What the exercise asks -> Copy out the part of the listing that opens with the line containing "You are a computer-use agent. 229x129 pixels." and closes with the line containing "Action: point(92,128)", both lines included, keeping the requests unchanged and shifting every coordinate in the answers by -134. Leave the pictures out.

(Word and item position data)
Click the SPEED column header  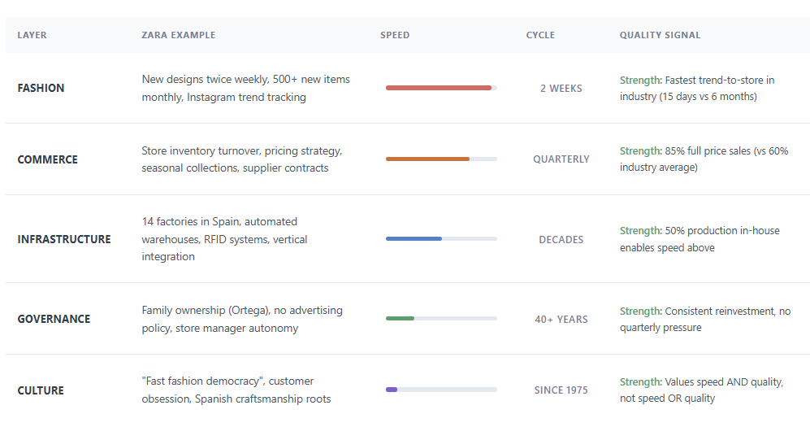(395, 35)
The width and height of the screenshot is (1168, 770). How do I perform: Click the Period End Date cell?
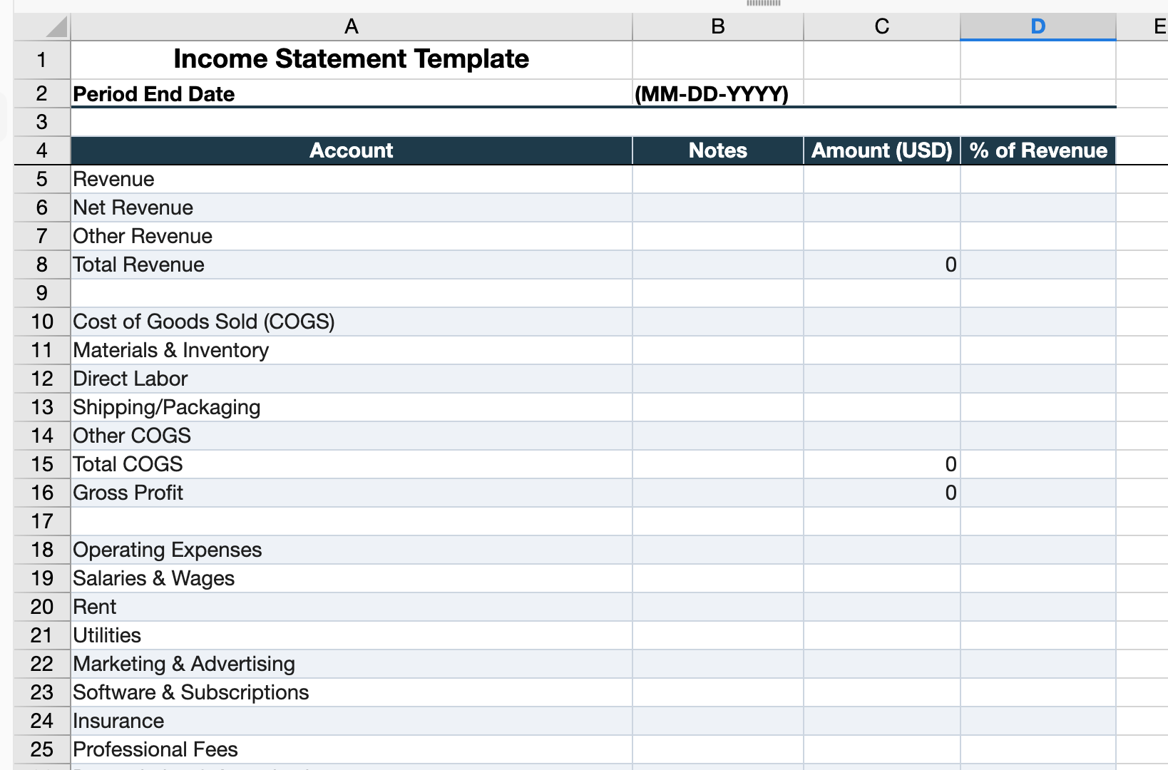click(x=351, y=94)
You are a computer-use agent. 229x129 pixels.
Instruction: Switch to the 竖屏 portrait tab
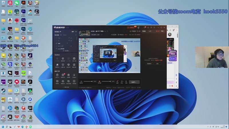coord(76,32)
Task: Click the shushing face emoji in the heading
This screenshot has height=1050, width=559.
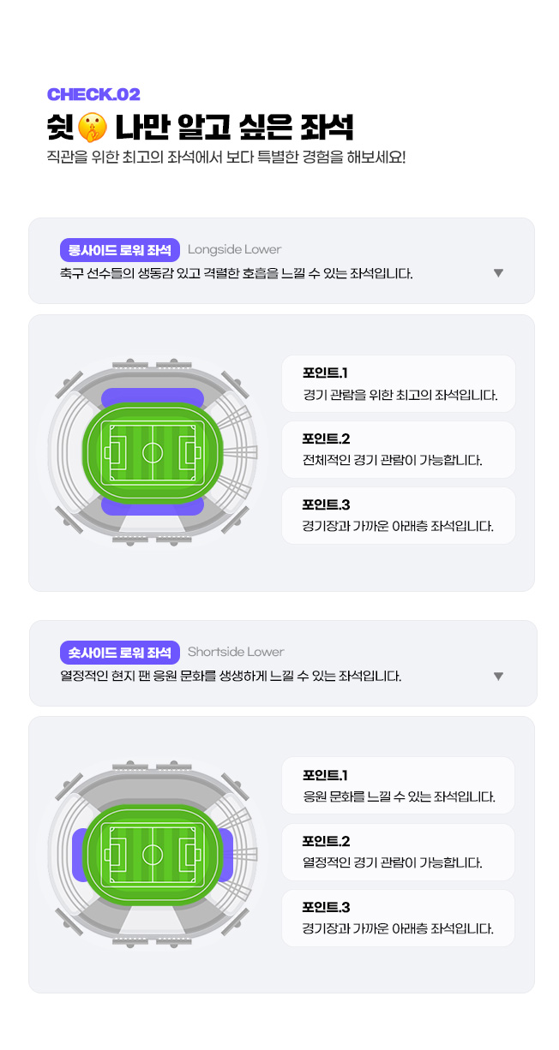Action: point(92,128)
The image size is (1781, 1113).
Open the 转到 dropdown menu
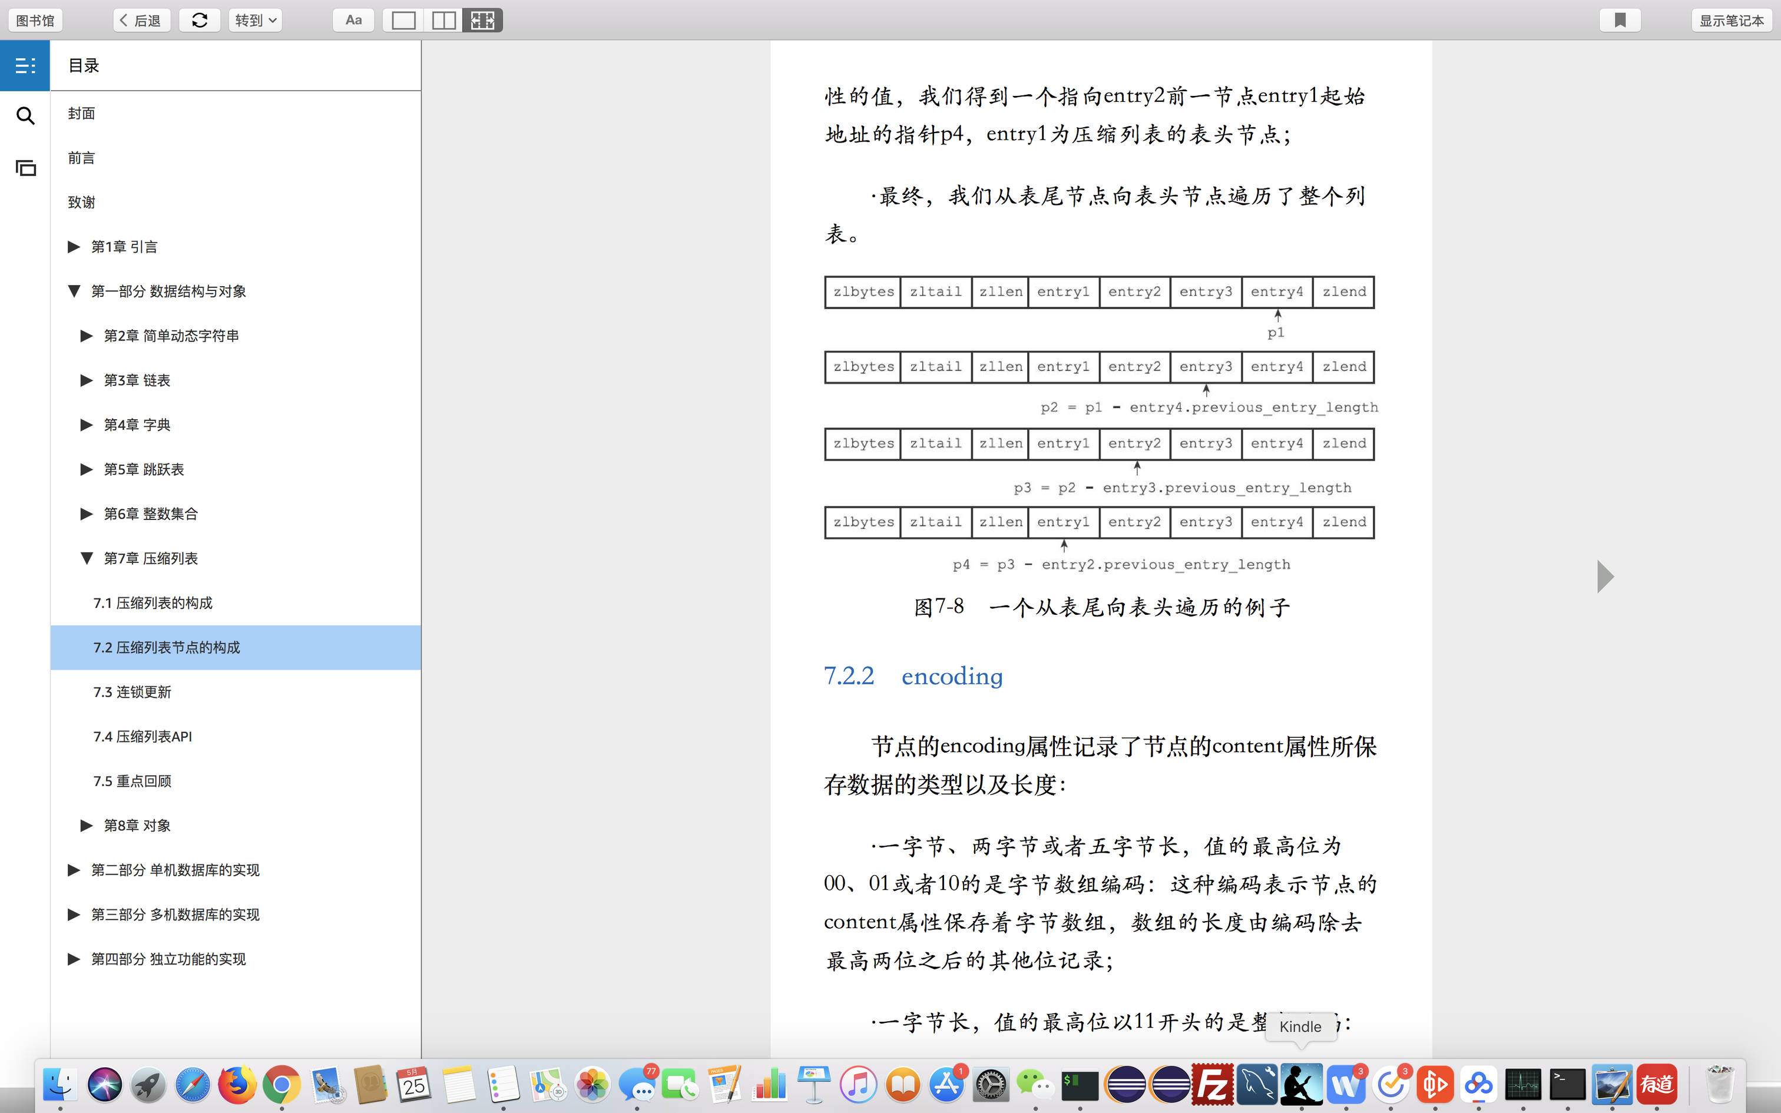[x=255, y=20]
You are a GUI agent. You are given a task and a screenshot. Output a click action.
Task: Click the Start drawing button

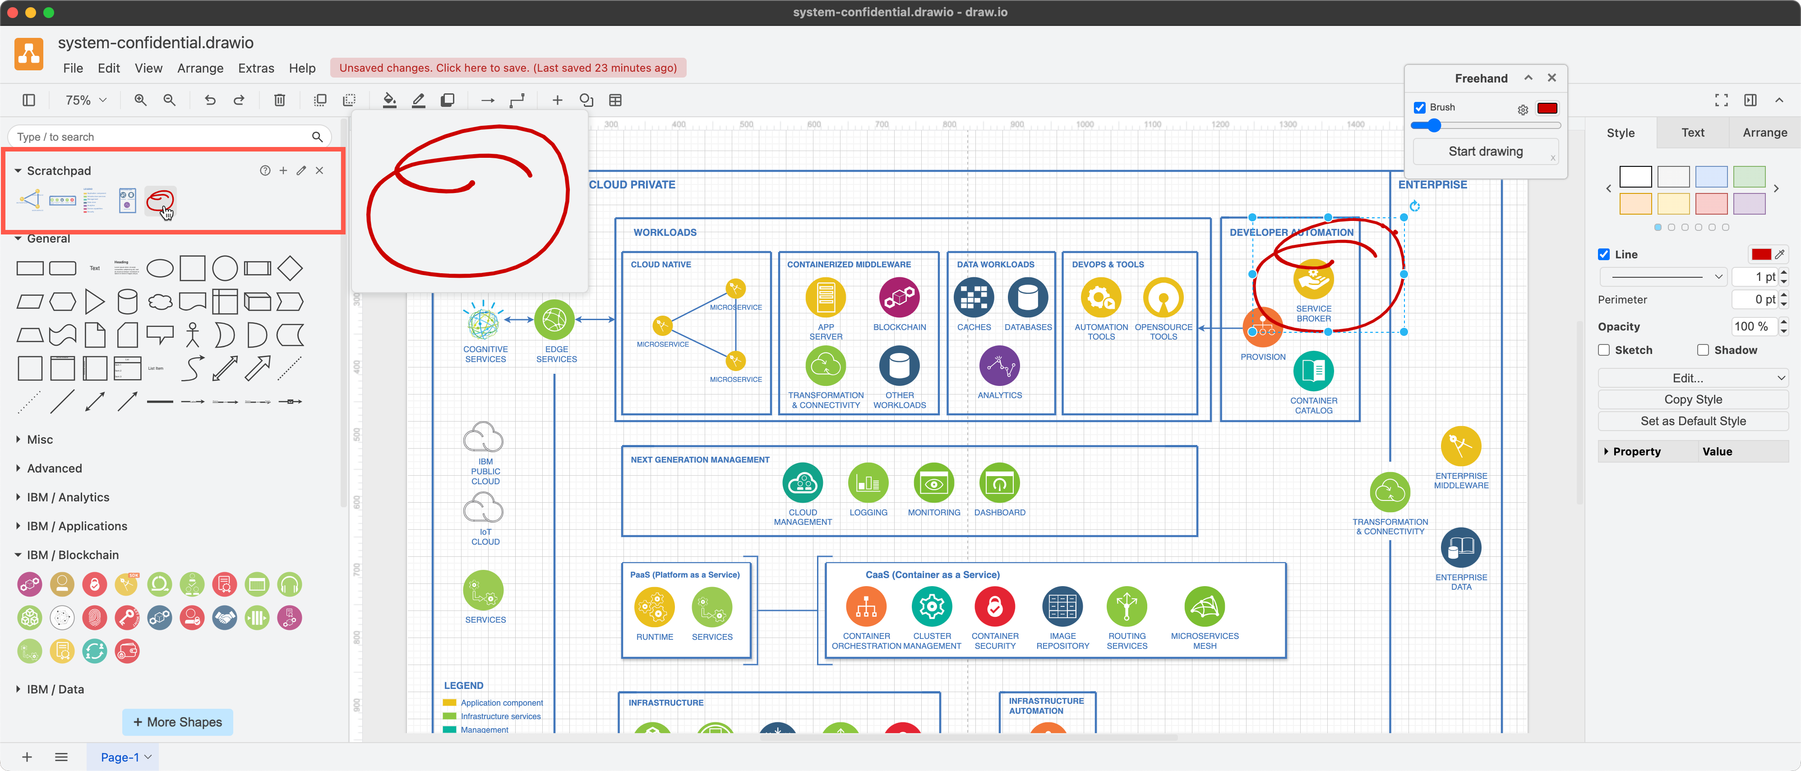pyautogui.click(x=1485, y=151)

The completed task ->
You are a computer-use agent. 229x129 pixels.
Instruction: Switch to the 竖屏 portrait tab
coord(-58,-102)
Task: Click the shushing face emoji in the heading
This screenshot has height=1050, width=559.
Action: point(-42,-6)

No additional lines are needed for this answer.